EXERCISE INPUTS =
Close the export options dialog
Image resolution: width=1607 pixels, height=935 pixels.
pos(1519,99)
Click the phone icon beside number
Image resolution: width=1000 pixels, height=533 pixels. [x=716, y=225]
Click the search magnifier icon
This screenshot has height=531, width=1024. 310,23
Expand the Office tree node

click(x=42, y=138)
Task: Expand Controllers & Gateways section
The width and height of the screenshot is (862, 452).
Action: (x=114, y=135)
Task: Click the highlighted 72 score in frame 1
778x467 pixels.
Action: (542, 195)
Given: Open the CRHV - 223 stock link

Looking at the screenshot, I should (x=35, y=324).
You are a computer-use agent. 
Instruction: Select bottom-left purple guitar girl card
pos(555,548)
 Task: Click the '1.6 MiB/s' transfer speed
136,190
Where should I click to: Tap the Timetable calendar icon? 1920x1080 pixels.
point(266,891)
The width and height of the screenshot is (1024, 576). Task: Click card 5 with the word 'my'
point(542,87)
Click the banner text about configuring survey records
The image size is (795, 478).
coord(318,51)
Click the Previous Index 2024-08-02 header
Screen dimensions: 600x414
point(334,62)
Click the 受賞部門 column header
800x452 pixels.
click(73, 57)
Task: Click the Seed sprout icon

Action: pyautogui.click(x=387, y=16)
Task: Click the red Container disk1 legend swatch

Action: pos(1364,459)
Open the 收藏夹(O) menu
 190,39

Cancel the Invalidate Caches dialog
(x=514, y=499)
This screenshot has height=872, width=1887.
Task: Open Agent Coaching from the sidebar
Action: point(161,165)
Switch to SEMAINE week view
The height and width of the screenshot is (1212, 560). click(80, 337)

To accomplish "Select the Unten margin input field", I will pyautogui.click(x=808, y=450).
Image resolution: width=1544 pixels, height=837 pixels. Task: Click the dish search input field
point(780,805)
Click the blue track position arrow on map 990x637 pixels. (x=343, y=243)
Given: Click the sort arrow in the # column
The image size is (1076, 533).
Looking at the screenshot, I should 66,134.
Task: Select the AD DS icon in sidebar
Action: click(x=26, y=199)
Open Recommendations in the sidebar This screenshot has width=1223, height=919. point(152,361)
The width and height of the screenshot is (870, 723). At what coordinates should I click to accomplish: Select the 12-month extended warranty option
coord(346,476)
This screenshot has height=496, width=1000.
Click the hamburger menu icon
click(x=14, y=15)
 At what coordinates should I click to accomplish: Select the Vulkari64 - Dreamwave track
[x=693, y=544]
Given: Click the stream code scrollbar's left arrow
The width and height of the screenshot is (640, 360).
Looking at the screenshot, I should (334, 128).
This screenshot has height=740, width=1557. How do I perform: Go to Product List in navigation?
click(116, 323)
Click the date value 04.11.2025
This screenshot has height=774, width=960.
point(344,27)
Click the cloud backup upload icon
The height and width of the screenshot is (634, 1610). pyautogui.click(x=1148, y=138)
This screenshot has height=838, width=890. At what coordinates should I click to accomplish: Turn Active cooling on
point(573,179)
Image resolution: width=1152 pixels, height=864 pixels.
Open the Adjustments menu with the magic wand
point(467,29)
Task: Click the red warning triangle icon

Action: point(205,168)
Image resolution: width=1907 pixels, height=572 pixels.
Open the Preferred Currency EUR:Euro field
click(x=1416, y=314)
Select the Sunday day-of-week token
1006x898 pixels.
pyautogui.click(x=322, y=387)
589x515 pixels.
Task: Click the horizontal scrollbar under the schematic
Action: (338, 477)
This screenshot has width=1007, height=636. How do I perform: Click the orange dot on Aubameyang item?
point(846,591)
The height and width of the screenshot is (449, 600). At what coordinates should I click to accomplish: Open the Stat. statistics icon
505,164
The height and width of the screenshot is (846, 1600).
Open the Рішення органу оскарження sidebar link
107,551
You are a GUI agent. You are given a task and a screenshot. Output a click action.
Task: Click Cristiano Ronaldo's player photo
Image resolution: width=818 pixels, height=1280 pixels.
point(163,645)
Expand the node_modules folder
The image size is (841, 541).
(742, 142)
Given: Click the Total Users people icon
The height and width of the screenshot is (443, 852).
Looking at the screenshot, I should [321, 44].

AIM OF THE EXERCISE =
Retype only the stretch of lines above starting at the one with "Open Recommendations in" and stopping at the one with "Image resolution: width=1907", exactly as written, with both kept.

EXERCISE SOLUTION =
Open Recommendations in the sidebar This screenshot has width=1223, height=919. point(152,361)
The width and height of the screenshot is (870, 723). At what coordinates should I click to accomplish: Select the 12-month extended warranty option
coord(346,476)
This screenshot has height=496, width=1000.
Click the hamburger menu icon
click(x=14, y=15)
 At what coordinates should I click to accomplish: Select the Vulkari64 - Dreamwave track
[x=693, y=544]
Given: Click the stream code scrollbar's left arrow
The width and height of the screenshot is (640, 360).
Looking at the screenshot, I should (334, 128).
This screenshot has height=740, width=1557. How do I perform: Go to Product List in navigation?
click(116, 323)
Click the date value 04.11.2025
This screenshot has height=774, width=960.
point(344,27)
Click the cloud backup upload icon
The height and width of the screenshot is (634, 1610). pyautogui.click(x=1148, y=138)
This screenshot has height=838, width=890. At what coordinates should I click to accomplish: Turn Active cooling on
point(573,179)
Image resolution: width=1152 pixels, height=864 pixels.
Open the Adjustments menu with the magic wand
point(467,29)
Task: Click the red warning triangle icon

Action: point(205,168)
Image resolution: width=1907 pixels, height=572 pixels.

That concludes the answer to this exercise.